Good catch. In the first option there may be times in which the network services are up but your shared file system may not be ready. May I ask, how are you sharing the file system? NFS? Also what distro are you using?
I'm going to assume that you are using Centos/Rhel/Fedora since those are the distros I'm most familiar with. I'm also going to assume that you are using NFS to share the file system.
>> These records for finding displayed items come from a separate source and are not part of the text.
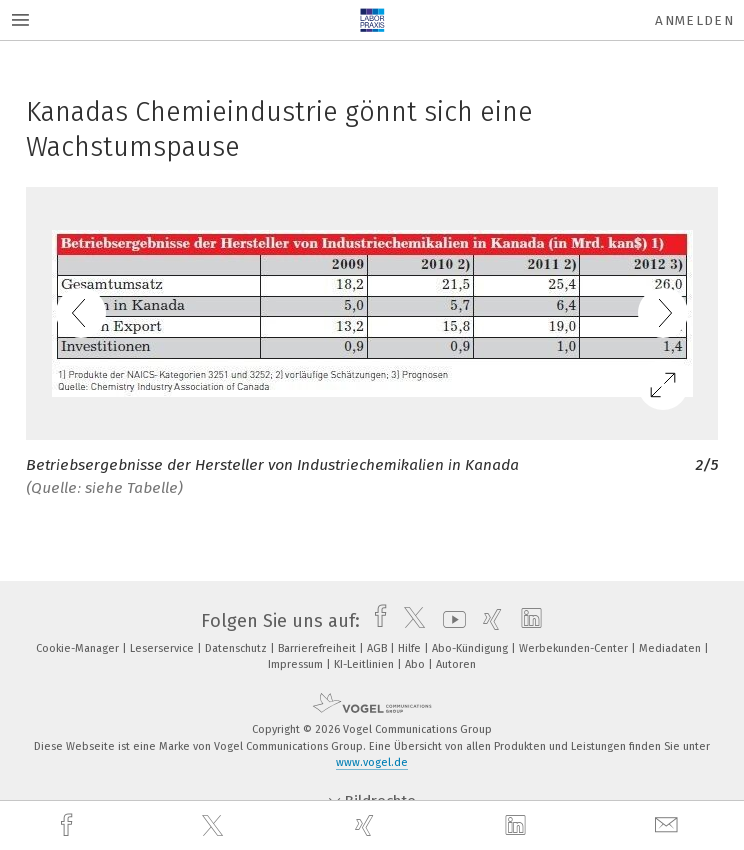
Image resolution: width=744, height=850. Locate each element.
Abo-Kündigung (471, 648)
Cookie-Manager (79, 648)
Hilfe (411, 648)
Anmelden (694, 20)
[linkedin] (518, 826)
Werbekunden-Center (575, 648)
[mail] (669, 825)
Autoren (456, 664)
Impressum (297, 664)
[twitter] (215, 826)
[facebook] (69, 825)
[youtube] (449, 621)
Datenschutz (237, 648)
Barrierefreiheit (318, 648)
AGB (378, 648)
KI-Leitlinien (365, 664)
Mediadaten (671, 648)
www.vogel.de (372, 762)
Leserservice (163, 648)
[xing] (367, 825)
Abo (416, 664)
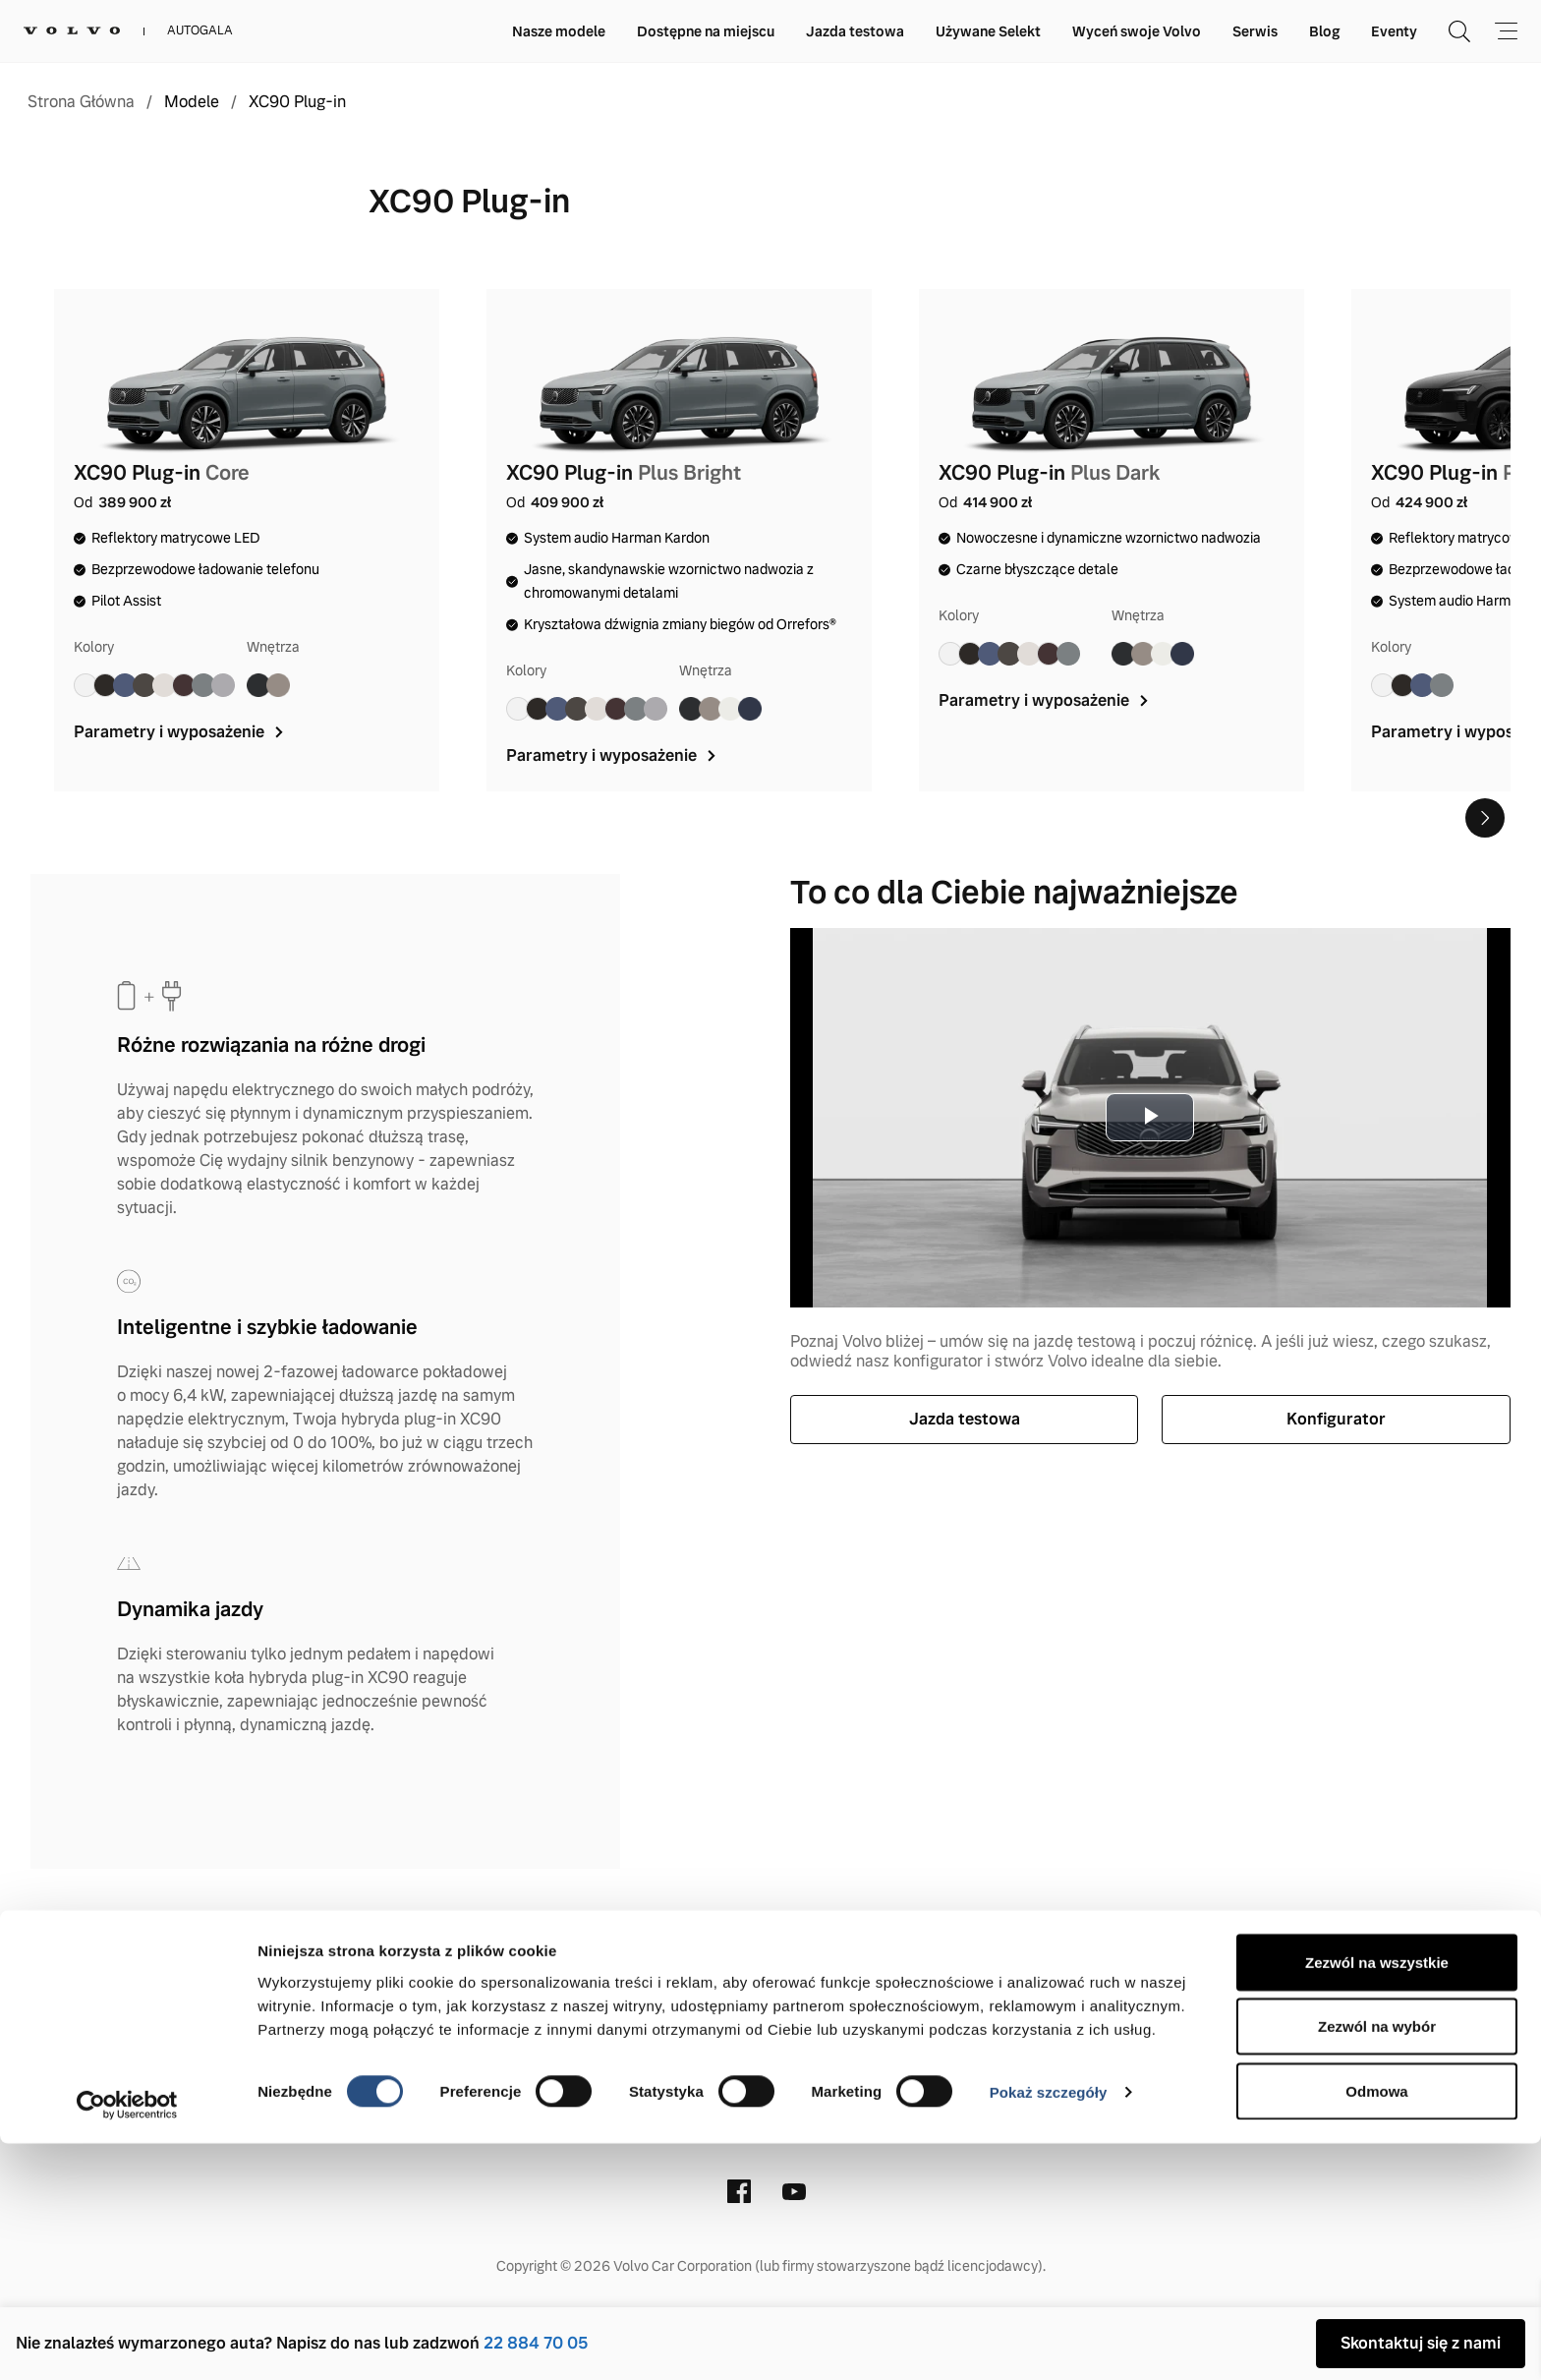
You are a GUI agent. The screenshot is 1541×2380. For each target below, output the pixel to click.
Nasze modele (558, 31)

We can make the following changes to option 1 to check and make sure that nfs service is running on the VM:
Code:
#!/bin/bash
#put code to start VM here
#Now test if VM started using this code
if [ $? -eq 0 ]; then
VM=192.168.1.5
#Lets use the while loop to ping the server, if is pingable then we will mount the FS
while true; do
if ( ping -c 1 -w 1 $VM >/dev/null 2>&1 ); then
ssh root@$VM /sbin/service nfs status | grep running > /dev/null 2>&1 && MOUNT COMMAND GOES HERE && exit
fi
sleep 1
done
fi
The following line assumes that an ssh server is enabled on the VM, it will then check that nfs service is running, if it is it will mount your file system and then exit. In this case the ssh server is your VM and the host is the client.
Code:
if ( ping -c 1 -w 1 $VM >/dev/null 2>&1 ); then
ssh root@$VM /sbin/service nfs status | grep running > /dev/null 2>&1 && MOUNT COMMAND GOES HERE && exit
You will need to set up ssh-key authentication. On the ssh client do:
Code:
ssh-keygen
#assuming that you created an rsa key and that you are running the script as root, do the following
ln -s /root/.ssh/id_rsa.pub /root/.ssh/identity.pub
#Then copy the key to the VM:
ssh-copy-id VM
If ssh-copy-id does not work, you can manually copy the contents of /root/.ssh/id_rsa.pub from the host to /root/.ssh/authorized_keys on the VM. Make sure that authorized_keys has a 400 permission once you are done copying the keys. Also use an empty passphrase when creating the ssh-key pair.
As for option two. You are right, if you normally suspend your VM, option 2 will not work for you. I hope I didn't confuse you.